Recalcó, por ejemplo, que la protesta pacífica, las asambleas estudiantiles, la deliberación académica y las expresiones de inconformidad o disenso político no constituyen, por sí mismas, razones que justifiquen el ingreso de la Fuerza Pública a los campus.
“Se trata de expresiones legítimas de la comunidad universitaria y del derecho de estudiantes a reunirse y manifestarse pacíficamente”, aseveró.
Para la Defensoría, resulta indispensable evitar interpretaciones amplias que terminen equiparando la inconformidad con conductas violentas o delictivas y llamó a priorizar el diálogo, la mediación y la persuasión en los escenarios relacionados con la movilización.
“La historia de nuestro país exige especial cuidado frente a las intervenciones de la Fuerza Pública en escenarios universitarios. Proteger la autonomía universitaria no significa tolerar delitos; garantizar el orden público tampoco puede significar restringir indebidamente la protesta, la libertad de expresión, la libertad académica o los demás derechos”, sentenció.
El pronunciamiento ocurre a una semana de que el mandatario, Abelardo de la Espriella, aseguró que “cuando existan hechos de violencia, flagrancia, peligro o alteraciones extraordinarias del orden” intervendrán las autoridades en los centros de altos estudios y añadió que la Policía será la primera en acudir.
El anuncio del presidente fue rechazado por varias organizaciones defensoras de derechos humanos.
Según expusieron en un comunicado conjunto, el mensaje estigmatiza la movilización estudiantil universitaria, asociándola al “vandalismo” y al “terrorismo urbano”.
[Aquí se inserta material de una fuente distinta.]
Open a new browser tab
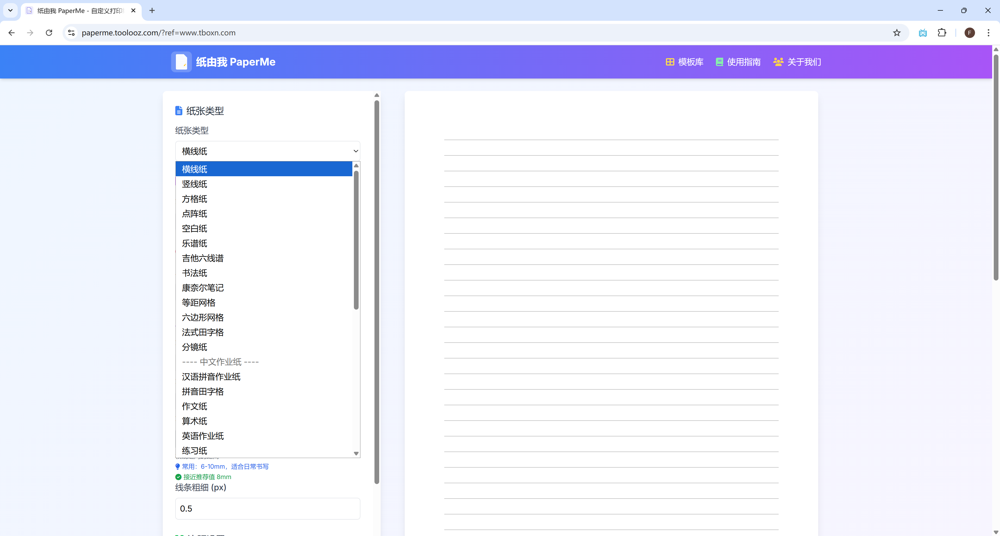1000x536 pixels. (x=152, y=11)

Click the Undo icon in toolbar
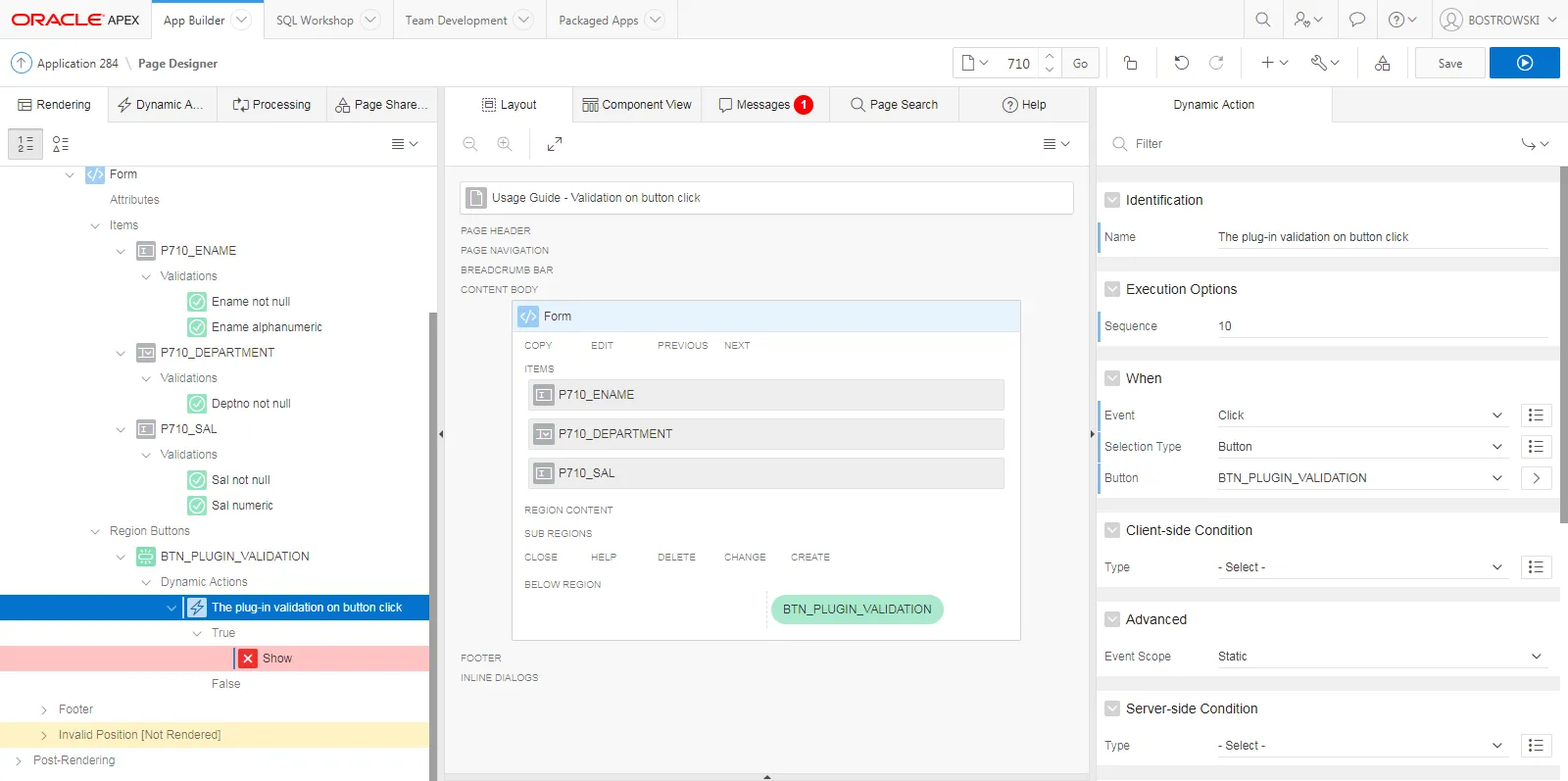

“Las universidades son espacios fundamentales para el ejercicio de las libertades de expresión, reunión, asociación, pensamiento y protesta. Su protección constituye una obligación del Estado en una sociedad democrática”, plantearon.
La comunicación fue suscrita por una veintena de asociaciones entre las cuales se hallan el Movimiento Nacional de Víctimas de Crímenes de Estado, el Comité por la Defensa de los Derechos Humanos, la Asociación Colombiana de Estudiantes Universitarios y la Comisión de Juristas.